Director: Abderrahmane Sissako
Screenplay: Abderrahmane Sissako, Kessen Tall
Starring: Ibrahim Ahmed, Abel Jafri, Toulou Kiki, Layla Wayet Mohamed
Running Time: 97 min
BBFC Certificate: 15
Taking place during the onset of 2012’s jihadi occupation of Timbuktu, Abderrahmane Sissako’s latest film is a song of defiance, an achingly human tapestry of hope and despair.
You might expect such a film to have a sense of anger or aggression, a sense of visceral hatred, but Sissako’s deft touch creates people where there could have been monsters, humanity in the inhumane. Don’t think for a minute, however, that Timbuktu doesn’t despise the jihadi militia, or every single act it carries out against the inhabitants of the city. There are horrors and indignities here that give the film a tone of resignation, right through to its inevitably tragic conclusion, but even still there is hope among the hatred, like the lush trees that grow amidst the relentless arid landscapes that surround the city.
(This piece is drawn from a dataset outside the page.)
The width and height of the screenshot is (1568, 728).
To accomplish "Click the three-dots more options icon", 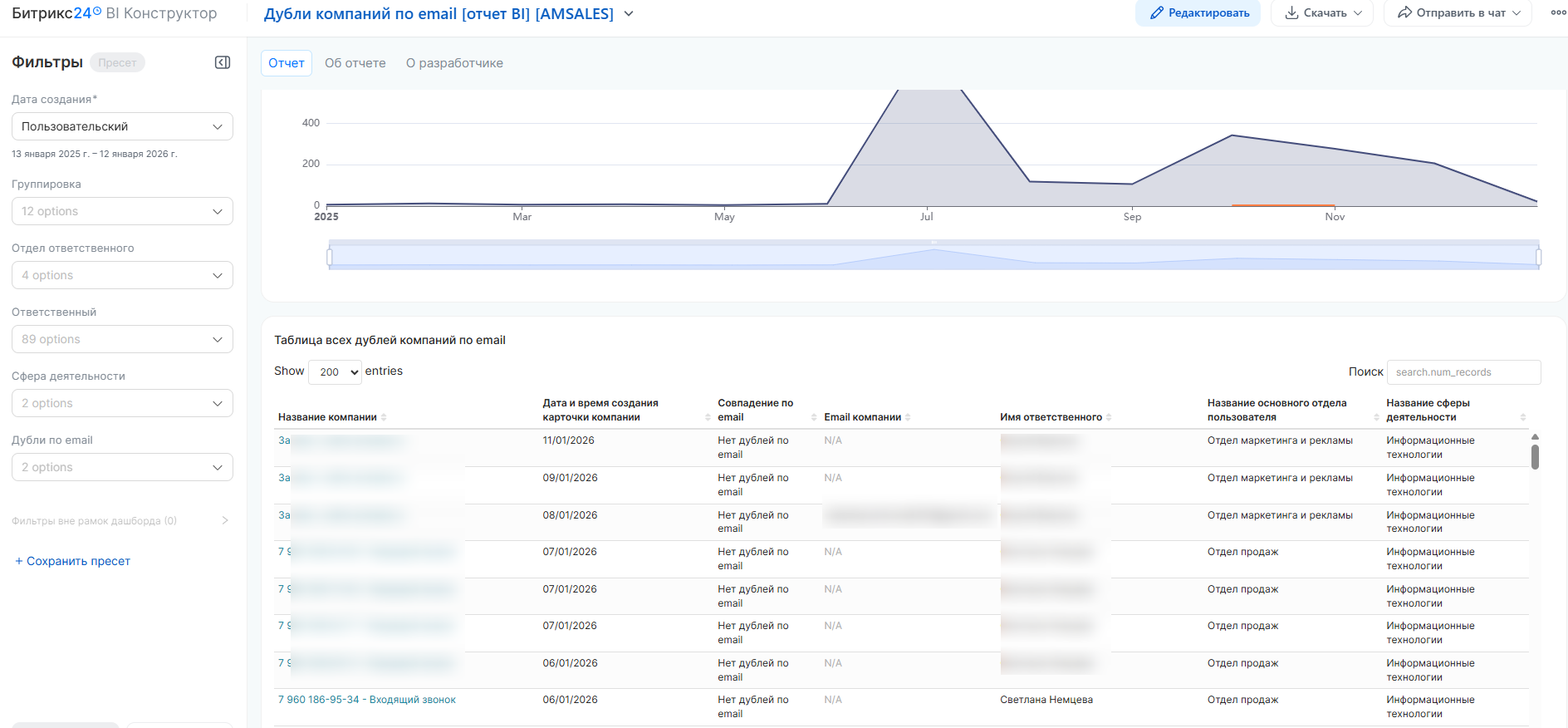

While Timbuktu weaves together a range of characters, the main story involves Kidane (Ibrahim Ahmed), a cattle herder who lives on the dunes outside of the main city with his wife Satima (Toulou Kiki), daughter Toya, and 12-year-old shepherd Issan.
When one of the cattle (named GPS) under Issan’s watch wanders off course into a local fisherman’s nets, the fisherman kills GPS with a spear. When Kidane confronts the man he is met with hostility, and in the ensuing struggle Kidane defends himself by shooting the man dead. When tried under sharia law, he is ordered to compensate the man’s family with 40 cows. As he has only seven, he is sentenced to death.
The blunt brutality of the jihadi regime aims to take the diverse culture and history of Timbuktu and reduce it down to its own singular ideology, ignoring all of its contradictions and hypocrisy in doing so. Extremist members chat about Messi, Ronaldo, Zidane, yet arrest a man for owning a football when the sport is banned. A woman is told she must wear gloves, even though this would make cleaning the fish she sells impossible. And a man who is told that trousers must be rolled up, finds that his are too baggy to do so, so he takes them off and slings them over his shoulder instead.
As new rules are announced every day there are more opportunities for unwitting citizens to fall foul of this insidious regime, but with that we get to witness the beauty and humanism of a melancholic defiance. The sight of a group of children joyously playing football with an imaginary ball, a woman blocking the passage of the militia’s jeep and the teary song of a woman being rhythmically lashed for the sin of making music are among the most powerful you’ll see all year.
In a world that likes to paint extremist terrorists as inhuman monsters, brainwashed, or hardwired to pure and blinding hate, Timbuktu shows that they are people, with flaws and weaknesses, not an unstoppable force. In showing humanity where you would least expect it, Sissako’s film is a triumphant beacon of hope, a hope that can’t be extinguished, and that will prevail.
Timbuktu is out on 10th August in the UK on Blu-Ray and DVD from Curzon Artificial Eye.
Special features include the trailer, which is simply a montage set to music from the film, and as such is as good a trailer as I’ve seen in a long time, and a music video of the song.